It takes time for certain cars to assume their place in history. Cars that achieve firsts are easy to recognise and remember, for their importance is clear to see from the moment they achieve their fame. But what about those that provide the other bookend, marking the last time its manufacturer achieved a certain kind of success? Those are much more difficult to spot, yet, in terms of their significance, perhaps no less important.

Take this gorgeous Mercedes-Benz-powered Penske PC26 as an example. When it was new in 1997 it was a well-engineered but, by Penske’s stratospheric standards, only reasonably successful Indycar. It started the season strongly, with Paul Tracy coming second at Homestead before winning at Nazareth, Rio de Janeiro and St Louis.

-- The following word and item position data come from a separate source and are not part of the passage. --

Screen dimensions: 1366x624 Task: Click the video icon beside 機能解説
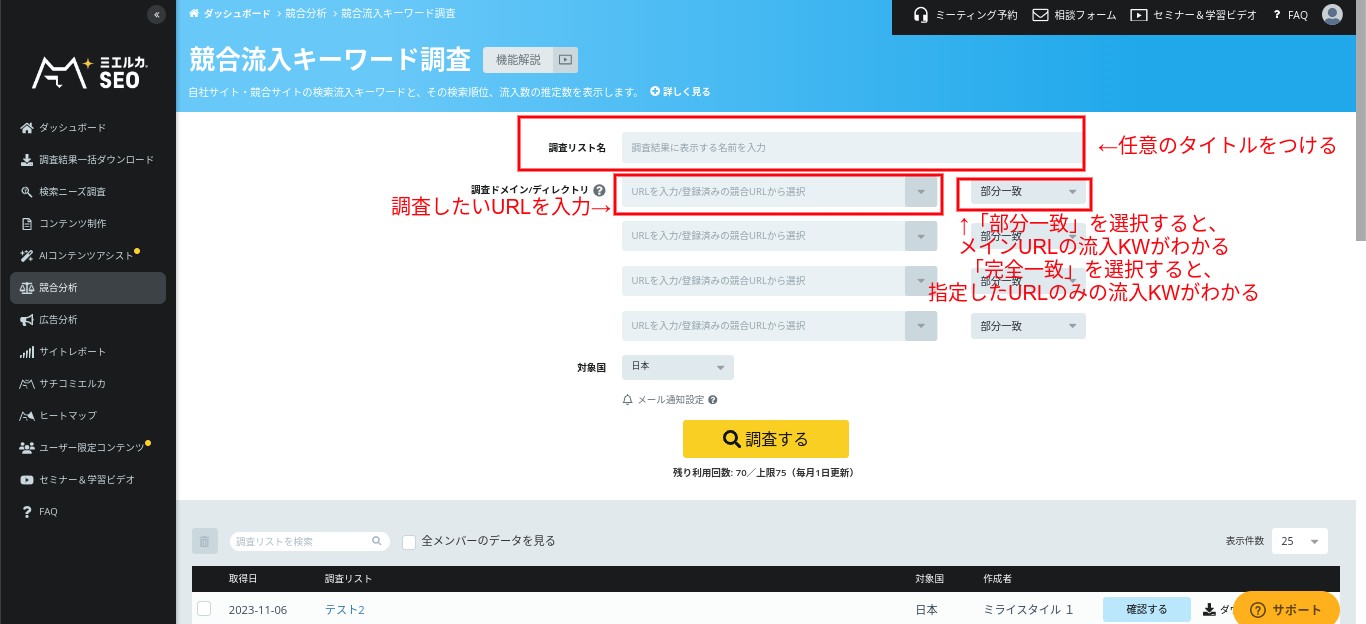pyautogui.click(x=565, y=60)
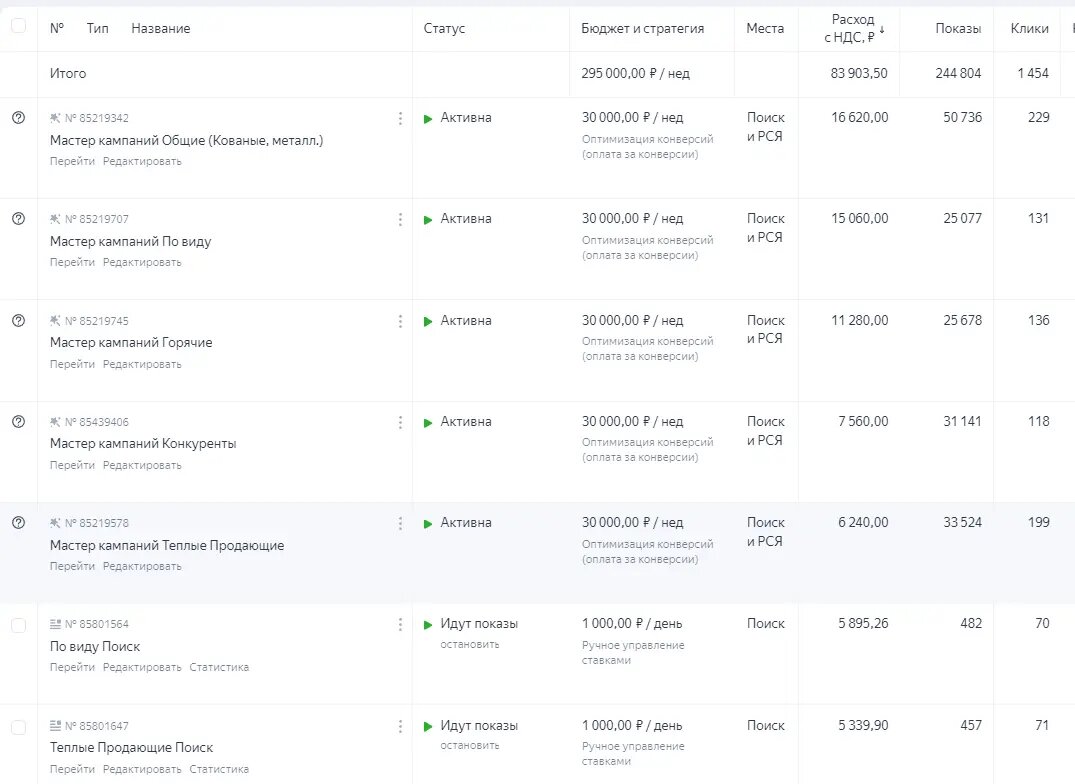1075x784 pixels.
Task: Click help icon for campaign 85219342
Action: tap(18, 118)
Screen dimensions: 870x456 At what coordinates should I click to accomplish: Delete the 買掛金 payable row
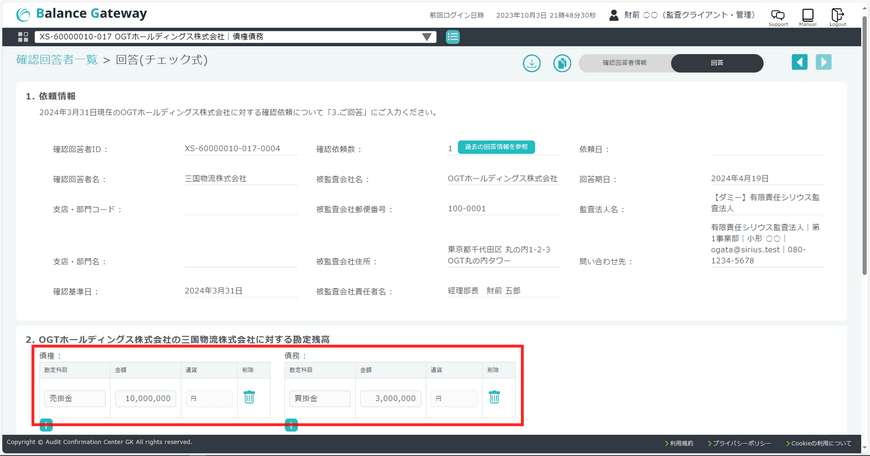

But thereafter it faded, leaving Tracy a mere fifth in the championship and his team-mate, Al Unser Jr, way down in 13th spot. Hard to spot the significance, isn’t it? In fact this is not only the car that notched up Penske’s 99th victory when Tracy won at Gateway, St Louis, but by the time victory number 100 was scored three seasons later, it was with a chassis built by Reynard. This, then, is the last Indycar manufactured by Penske to win a race. And by ‘this car’ I mean the very machine you see here, Penske PC26, chassis 005.

It shouldn’t seem strange to see it on an English airfield, for not only was it designed and built in Poole, its 2.65-litre V8 Mercedes engine is also English, being of Ilmor design and built in Brixworth – a matter of minutes down the road from where we are today. But it is strange: despite its origins you’d need something from NASCAR to find a car more quintessentially American than this. Today, it resides with Patrick Morgan, son of the late Paul Morgan, who with Mario Illien founded Ilmor back in 1984.